When do I use 'above' versus 'over'?
Both mean higher than, but 'over' also implies covering or movement across. 'The plane flew over the city' (movement); 'The fan hangs above the table' (static position). If you can substitute 'covering' or 'across', use 'over'. If it is purely higher-than with no movement, 'above' is cleaner.
Is it 'between you and me' or 'between you and I'?
'Between you and me' is correct. Prepositions take the objective case, so 'me' (not 'I') is required. 'Between you and I' is a hypercorrection and a common error-spotting question in placement tests.

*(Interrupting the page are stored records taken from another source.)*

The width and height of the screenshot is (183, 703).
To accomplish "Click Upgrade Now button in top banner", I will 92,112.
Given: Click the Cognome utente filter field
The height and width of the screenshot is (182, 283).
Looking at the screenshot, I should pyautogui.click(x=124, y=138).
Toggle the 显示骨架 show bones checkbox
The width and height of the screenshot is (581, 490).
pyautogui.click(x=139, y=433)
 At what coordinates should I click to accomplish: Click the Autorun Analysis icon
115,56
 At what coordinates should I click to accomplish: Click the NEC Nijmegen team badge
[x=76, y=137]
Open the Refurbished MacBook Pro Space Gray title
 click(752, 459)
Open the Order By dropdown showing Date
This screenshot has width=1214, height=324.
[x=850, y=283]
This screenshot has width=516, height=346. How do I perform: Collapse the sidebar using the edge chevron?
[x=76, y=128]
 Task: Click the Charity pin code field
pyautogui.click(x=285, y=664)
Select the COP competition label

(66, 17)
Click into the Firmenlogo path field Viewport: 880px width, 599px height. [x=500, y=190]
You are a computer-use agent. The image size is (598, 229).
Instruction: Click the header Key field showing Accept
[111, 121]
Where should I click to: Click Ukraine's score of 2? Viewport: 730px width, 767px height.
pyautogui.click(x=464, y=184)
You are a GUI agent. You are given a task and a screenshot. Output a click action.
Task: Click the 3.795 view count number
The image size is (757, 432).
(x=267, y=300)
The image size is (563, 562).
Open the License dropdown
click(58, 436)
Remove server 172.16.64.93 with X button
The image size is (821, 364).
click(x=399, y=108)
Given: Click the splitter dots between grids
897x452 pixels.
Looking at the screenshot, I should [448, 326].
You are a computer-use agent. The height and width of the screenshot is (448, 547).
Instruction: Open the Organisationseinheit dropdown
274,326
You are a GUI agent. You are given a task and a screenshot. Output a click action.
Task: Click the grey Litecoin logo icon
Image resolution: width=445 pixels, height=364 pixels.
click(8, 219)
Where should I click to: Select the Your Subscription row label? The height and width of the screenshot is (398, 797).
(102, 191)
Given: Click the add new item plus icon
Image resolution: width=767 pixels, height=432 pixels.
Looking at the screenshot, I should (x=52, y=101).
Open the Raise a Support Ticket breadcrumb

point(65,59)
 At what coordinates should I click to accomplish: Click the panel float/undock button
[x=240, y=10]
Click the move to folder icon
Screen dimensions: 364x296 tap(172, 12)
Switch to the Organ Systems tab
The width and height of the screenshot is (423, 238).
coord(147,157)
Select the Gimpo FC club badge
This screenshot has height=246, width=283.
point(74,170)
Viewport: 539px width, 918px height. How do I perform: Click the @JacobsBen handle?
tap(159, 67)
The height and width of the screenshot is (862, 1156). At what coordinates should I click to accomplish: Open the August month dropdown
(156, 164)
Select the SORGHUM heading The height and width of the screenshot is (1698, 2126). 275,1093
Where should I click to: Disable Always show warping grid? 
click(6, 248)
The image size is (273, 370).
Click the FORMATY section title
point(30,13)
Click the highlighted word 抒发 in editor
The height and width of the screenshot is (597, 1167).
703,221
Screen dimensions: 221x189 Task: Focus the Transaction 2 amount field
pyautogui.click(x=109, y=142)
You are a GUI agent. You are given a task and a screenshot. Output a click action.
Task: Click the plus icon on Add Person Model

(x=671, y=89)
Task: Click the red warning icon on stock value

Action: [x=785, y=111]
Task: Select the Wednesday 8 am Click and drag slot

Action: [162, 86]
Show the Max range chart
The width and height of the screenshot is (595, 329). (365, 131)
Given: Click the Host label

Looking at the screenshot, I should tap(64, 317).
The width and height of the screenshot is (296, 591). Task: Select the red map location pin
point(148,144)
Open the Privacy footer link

When should I use 'among' instead of 'between'?
Use 'between' when you name exactly two items: 'between Chennai and Bangalore'. Use 'among' for three or more items in a group: 'the prize was shared among the five students'. Placement tests frequently swap these to create error-spotting traps.
Do prepositions of place appear in TCS and Infosys verbal tests?
Yes. Both TCS NQT and Infosys InfyTQ verbal sections include fill-in-the-blank and error-spotting questions that specifically test preposition accuracy, including the in/on/at and above/over distinctions covered in this article.
What is the difference between 'beside' and 'besides'?
'Beside' is a preposition of place meaning next to: 'She sat beside the window'. 'Besides' means in addition to or apart from: 'Besides grammar, the test also covers vocabulary'. The extra 's' changes the word entirely — and this is a classic error-spotting question.